Where does the string "checkbox" appear in the records? Copy every line that contains it.

(Supplied data begins)

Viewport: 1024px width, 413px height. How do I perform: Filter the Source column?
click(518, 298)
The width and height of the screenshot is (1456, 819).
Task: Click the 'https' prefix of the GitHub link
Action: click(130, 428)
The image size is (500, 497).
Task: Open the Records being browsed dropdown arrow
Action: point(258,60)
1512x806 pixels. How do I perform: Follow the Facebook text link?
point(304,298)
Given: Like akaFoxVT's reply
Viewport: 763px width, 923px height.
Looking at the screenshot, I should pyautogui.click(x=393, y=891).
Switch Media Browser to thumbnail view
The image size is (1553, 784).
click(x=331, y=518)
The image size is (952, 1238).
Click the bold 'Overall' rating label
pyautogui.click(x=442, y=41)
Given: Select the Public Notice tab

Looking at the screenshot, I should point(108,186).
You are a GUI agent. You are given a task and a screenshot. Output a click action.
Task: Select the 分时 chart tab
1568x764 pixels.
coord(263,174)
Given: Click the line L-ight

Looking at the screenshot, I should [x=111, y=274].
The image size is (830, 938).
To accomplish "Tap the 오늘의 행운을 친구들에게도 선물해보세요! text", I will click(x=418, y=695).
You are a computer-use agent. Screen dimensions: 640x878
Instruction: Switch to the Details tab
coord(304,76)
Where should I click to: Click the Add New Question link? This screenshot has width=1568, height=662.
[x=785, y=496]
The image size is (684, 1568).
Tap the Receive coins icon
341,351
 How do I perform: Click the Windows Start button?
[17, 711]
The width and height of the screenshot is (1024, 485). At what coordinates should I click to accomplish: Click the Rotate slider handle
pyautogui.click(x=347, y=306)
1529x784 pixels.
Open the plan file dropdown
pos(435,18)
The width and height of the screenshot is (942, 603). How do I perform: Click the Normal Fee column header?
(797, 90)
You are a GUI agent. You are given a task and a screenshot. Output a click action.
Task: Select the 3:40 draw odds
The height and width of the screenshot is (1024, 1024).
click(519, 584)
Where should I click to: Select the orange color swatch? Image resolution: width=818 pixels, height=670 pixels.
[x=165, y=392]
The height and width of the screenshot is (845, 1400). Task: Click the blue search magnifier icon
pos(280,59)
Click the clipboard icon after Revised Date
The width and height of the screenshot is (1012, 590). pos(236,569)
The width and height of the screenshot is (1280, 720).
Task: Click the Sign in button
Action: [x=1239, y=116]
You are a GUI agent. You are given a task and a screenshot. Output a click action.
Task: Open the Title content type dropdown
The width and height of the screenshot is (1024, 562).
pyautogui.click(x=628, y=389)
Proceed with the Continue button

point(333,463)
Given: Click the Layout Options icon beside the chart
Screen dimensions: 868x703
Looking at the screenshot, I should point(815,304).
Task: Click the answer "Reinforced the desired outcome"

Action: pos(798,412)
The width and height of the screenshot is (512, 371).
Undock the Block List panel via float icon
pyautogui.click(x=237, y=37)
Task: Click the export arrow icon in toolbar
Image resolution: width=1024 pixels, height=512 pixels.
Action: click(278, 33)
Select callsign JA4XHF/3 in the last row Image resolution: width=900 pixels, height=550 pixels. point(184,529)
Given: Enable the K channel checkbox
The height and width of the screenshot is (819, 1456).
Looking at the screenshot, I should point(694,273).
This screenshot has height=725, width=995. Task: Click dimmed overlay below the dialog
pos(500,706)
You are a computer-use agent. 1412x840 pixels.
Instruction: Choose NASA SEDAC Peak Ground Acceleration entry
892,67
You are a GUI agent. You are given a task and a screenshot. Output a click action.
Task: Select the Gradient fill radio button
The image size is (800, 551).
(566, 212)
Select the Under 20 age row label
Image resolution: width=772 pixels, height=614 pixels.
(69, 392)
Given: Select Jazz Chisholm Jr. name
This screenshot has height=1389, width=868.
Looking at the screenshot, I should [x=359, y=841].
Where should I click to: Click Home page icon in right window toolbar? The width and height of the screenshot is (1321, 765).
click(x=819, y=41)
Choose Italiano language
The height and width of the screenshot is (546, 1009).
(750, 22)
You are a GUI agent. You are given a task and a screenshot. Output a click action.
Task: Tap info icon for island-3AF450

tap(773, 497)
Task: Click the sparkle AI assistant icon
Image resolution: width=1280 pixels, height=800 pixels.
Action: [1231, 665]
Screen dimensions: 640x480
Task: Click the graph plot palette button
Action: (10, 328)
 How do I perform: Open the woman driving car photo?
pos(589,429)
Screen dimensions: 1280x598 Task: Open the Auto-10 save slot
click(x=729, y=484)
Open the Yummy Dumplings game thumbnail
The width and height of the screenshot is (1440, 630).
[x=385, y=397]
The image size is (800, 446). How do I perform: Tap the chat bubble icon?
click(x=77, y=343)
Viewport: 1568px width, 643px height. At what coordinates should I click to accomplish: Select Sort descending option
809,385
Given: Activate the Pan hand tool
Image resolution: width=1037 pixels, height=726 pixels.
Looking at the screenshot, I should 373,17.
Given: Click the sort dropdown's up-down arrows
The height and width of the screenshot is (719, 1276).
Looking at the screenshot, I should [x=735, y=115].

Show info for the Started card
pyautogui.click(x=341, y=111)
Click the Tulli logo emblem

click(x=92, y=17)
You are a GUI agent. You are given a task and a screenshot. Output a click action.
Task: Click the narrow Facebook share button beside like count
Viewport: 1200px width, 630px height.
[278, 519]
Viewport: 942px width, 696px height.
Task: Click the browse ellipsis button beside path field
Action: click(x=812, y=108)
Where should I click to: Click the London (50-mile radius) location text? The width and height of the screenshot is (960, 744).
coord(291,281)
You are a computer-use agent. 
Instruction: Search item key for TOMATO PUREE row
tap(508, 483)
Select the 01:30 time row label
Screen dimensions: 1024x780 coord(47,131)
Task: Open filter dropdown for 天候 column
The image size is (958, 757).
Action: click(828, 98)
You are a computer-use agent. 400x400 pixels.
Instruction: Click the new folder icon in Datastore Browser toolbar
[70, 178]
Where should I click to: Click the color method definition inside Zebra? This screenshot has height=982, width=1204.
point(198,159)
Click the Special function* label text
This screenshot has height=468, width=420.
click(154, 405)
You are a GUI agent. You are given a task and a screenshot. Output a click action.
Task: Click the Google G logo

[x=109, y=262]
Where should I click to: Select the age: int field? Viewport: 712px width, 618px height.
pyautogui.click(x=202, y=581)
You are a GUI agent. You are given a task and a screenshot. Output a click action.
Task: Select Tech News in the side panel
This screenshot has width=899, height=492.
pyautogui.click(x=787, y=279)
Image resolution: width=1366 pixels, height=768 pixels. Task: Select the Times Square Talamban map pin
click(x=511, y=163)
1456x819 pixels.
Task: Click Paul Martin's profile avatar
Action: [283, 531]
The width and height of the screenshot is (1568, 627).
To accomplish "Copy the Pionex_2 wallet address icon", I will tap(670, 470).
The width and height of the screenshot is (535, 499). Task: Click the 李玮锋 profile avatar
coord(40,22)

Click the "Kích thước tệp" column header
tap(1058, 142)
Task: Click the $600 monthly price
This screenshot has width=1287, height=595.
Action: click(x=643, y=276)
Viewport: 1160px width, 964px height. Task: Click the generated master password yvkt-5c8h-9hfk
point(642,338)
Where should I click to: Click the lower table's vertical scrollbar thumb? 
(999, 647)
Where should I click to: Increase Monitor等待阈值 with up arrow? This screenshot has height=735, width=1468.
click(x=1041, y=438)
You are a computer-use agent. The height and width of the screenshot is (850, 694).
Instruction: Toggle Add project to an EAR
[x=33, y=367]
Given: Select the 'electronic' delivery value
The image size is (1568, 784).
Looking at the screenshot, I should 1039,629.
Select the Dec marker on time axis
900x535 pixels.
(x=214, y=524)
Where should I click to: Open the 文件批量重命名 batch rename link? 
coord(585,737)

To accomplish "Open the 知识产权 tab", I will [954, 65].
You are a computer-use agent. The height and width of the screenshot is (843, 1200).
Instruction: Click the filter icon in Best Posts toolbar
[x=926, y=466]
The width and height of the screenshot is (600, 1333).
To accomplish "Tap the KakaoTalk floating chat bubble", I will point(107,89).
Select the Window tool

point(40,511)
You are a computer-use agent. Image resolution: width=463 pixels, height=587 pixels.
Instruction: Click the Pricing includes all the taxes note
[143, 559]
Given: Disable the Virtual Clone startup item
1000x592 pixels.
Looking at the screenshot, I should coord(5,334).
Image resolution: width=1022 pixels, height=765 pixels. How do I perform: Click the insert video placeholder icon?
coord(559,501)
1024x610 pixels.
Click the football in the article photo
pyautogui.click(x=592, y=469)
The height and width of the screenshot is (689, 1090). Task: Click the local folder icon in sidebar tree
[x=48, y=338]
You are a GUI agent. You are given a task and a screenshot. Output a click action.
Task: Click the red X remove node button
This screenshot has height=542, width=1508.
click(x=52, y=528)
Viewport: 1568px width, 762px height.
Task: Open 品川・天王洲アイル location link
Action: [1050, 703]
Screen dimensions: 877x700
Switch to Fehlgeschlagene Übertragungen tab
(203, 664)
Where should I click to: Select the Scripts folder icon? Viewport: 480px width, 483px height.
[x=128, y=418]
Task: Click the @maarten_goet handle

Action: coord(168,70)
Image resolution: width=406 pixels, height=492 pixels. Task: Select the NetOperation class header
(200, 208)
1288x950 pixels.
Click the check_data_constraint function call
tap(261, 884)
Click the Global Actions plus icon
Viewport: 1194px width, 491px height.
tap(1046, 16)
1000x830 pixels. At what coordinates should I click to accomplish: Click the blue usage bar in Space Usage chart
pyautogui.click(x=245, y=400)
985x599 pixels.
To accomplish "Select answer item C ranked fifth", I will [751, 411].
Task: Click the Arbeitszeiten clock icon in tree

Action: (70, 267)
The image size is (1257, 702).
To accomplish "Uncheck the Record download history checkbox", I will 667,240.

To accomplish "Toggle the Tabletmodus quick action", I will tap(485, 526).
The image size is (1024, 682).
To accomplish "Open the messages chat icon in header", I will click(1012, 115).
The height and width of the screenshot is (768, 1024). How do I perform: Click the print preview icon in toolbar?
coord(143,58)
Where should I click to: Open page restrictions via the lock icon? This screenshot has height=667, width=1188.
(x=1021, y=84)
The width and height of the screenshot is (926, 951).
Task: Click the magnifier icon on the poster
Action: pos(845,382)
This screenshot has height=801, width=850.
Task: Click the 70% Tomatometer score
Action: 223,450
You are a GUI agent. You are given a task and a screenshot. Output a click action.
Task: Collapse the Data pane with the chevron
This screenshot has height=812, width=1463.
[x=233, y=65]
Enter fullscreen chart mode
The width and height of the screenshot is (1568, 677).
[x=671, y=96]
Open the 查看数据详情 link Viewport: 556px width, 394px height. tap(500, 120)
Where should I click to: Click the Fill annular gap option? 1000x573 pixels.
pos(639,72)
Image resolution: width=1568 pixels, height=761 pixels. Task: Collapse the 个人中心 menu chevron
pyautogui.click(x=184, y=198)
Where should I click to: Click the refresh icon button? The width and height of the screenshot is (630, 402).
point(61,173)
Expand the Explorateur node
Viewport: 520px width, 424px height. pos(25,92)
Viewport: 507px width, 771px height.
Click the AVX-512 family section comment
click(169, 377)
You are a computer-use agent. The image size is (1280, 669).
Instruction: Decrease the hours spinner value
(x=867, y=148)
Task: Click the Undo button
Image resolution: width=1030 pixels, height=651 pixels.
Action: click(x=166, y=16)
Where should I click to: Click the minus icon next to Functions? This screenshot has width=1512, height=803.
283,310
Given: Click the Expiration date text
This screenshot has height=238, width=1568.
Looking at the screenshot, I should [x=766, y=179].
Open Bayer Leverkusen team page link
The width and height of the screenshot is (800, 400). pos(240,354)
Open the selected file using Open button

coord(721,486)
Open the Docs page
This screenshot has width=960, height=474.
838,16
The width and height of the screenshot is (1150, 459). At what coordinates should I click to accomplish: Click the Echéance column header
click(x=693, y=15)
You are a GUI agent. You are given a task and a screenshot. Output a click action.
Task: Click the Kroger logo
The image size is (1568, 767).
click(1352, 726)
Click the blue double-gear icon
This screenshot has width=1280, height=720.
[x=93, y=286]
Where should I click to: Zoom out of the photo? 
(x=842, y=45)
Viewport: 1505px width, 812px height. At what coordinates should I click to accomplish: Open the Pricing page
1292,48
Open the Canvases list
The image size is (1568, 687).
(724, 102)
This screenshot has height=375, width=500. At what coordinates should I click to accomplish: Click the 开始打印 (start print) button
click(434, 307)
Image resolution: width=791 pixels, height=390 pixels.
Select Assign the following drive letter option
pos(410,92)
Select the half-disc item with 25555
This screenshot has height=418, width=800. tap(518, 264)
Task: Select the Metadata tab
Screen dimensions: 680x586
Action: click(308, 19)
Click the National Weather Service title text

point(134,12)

(Supplied data ends)

**Result:**
Given: Enable the K channel checkbox
To accomplish "Uncheck the Record download history checkbox", I will 667,240.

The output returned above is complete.